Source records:
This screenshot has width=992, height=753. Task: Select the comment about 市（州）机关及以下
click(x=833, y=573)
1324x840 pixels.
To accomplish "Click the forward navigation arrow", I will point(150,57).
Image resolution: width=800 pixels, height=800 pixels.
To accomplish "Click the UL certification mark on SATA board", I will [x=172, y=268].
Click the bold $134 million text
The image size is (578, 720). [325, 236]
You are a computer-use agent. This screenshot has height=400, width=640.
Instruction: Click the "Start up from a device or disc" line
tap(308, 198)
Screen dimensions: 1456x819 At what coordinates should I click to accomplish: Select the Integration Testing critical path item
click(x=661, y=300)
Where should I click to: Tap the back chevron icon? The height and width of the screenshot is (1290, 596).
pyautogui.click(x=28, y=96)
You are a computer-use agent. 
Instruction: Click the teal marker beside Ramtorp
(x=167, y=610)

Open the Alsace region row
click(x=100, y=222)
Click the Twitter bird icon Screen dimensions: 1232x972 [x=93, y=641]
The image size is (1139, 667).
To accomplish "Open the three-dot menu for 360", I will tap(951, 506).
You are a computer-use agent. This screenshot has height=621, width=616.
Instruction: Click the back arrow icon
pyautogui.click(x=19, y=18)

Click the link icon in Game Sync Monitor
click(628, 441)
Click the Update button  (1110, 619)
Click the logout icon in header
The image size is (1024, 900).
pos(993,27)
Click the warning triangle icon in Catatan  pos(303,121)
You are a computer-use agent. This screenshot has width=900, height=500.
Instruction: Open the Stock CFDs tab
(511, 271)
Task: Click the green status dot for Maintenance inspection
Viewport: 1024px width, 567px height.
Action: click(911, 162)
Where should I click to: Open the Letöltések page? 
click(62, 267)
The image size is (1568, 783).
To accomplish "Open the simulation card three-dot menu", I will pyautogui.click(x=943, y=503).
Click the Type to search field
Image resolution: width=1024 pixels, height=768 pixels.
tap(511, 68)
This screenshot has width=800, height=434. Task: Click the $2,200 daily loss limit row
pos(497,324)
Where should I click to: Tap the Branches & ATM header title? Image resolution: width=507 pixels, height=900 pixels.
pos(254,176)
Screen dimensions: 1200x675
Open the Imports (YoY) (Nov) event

*What this task involves*:
Reproduce everything in the listing from the line containing "Open the Alsace region row" down to the line containing "tap(511, 68)", swapping "three-dot menu" for "overflow menu" and leaving all else unchanged.

*Correct response*:
Open the Alsace region row
click(x=100, y=222)
Click the Twitter bird icon Screen dimensions: 1232x972 [x=93, y=641]
The image size is (1139, 667).
To accomplish "Open the overflow menu for 360", I will tap(951, 506).
You are a computer-use agent. This screenshot has height=621, width=616.
Instruction: Click the back arrow icon
pyautogui.click(x=19, y=18)

Click the link icon in Game Sync Monitor
click(628, 441)
Click the Update button  (1110, 619)
Click the logout icon in header
The image size is (1024, 900).
pos(993,27)
Click the warning triangle icon in Catatan  pos(303,121)
You are a computer-use agent. This screenshot has width=900, height=500.
Instruction: Open the Stock CFDs tab
(511, 271)
Task: Click the green status dot for Maintenance inspection
Viewport: 1024px width, 567px height.
Action: click(911, 162)
Where should I click to: Open the Letöltések page? 
click(62, 267)
The image size is (1568, 783).
To accomplish "Open the simulation card overflow menu", I will pyautogui.click(x=943, y=503).
Click the Type to search field
Image resolution: width=1024 pixels, height=768 pixels.
tap(511, 68)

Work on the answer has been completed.